I’ve always found it interesting Agnes Moorehead was also able to negotiate a very unique contract with Metro Goldwin Mayer back in the mid 1940s. This was at a time when many actors and actresses were under contract to a particular studio and couldn’t just go make movies wherever they liked. Moorehead had a clause which allowed her to appear on any radio show of her choosing. This was at a time when studios didn’t want many of their stars to appear on radio because A) studios looked at appearing on radio as slumming it and B) because if listeners could enjoy the biggest stars for free on radio why would they pay to see them in a theater?

Moorehead explained MGM usually refused to allow their actors to appear on radio, as “the actors didn’t have the knowledge or the taste or the judgment to appear on the right sort of show.

This is certainly going to be the right sort of show so let’s turn out the lights and give a listen to Sorry, Wrong Number, starring Agnes Moorehead, on Suspense as it aired May 25th, 1943.

Download the show to take on the go right here.
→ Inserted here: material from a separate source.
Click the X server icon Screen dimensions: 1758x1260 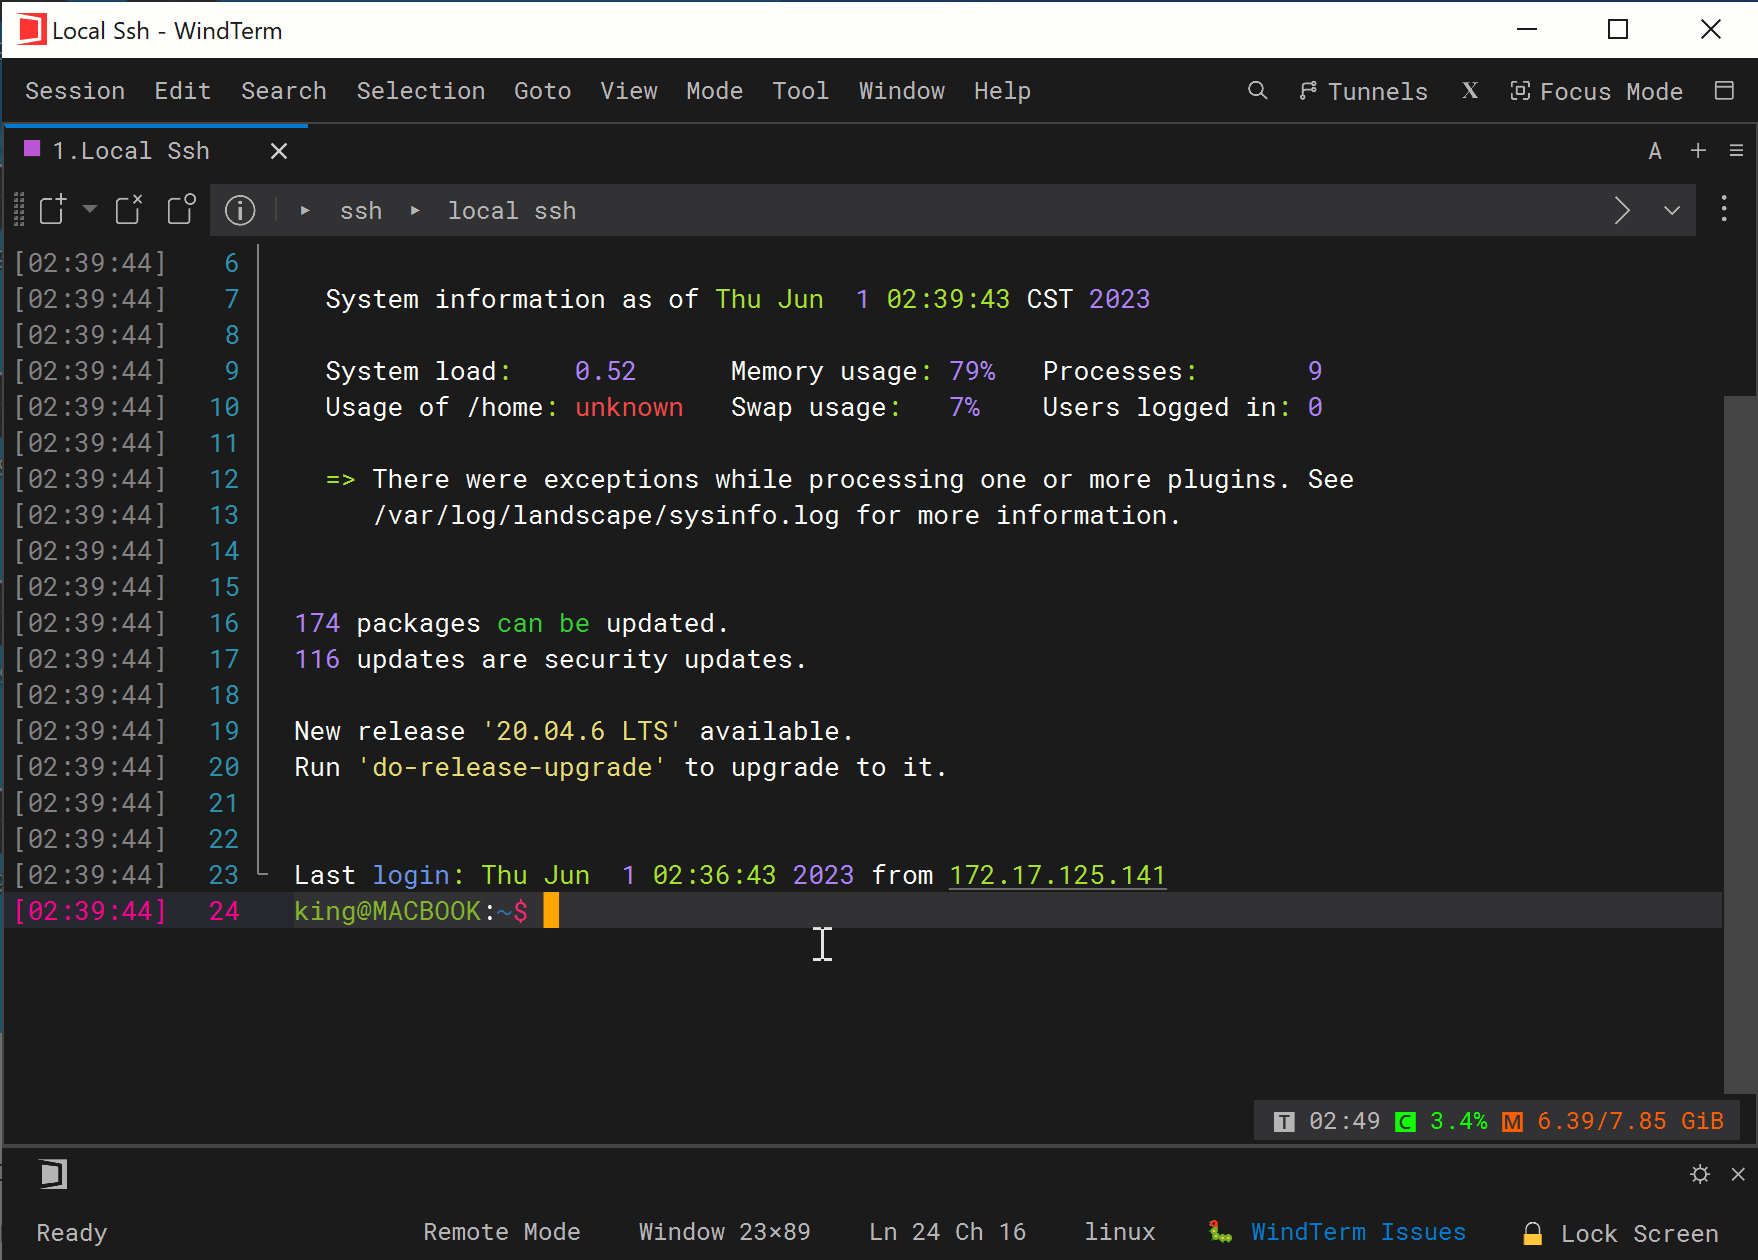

On a quick side note, most visitors to TGG probably don’t know I ran an old time radio website quite a few years back and I have tens of thousands of radio shows in my collection. Each of the programs I’ll share during the Spooktacular have had their audio personally cleaned up by me to remove many of the pops, crackles, and hisses so common with old time radio recordings. These aren’t pristine by any means but keep in mind the original broadcasts you’ll be hearing are anywhere from fifty to eighty years old…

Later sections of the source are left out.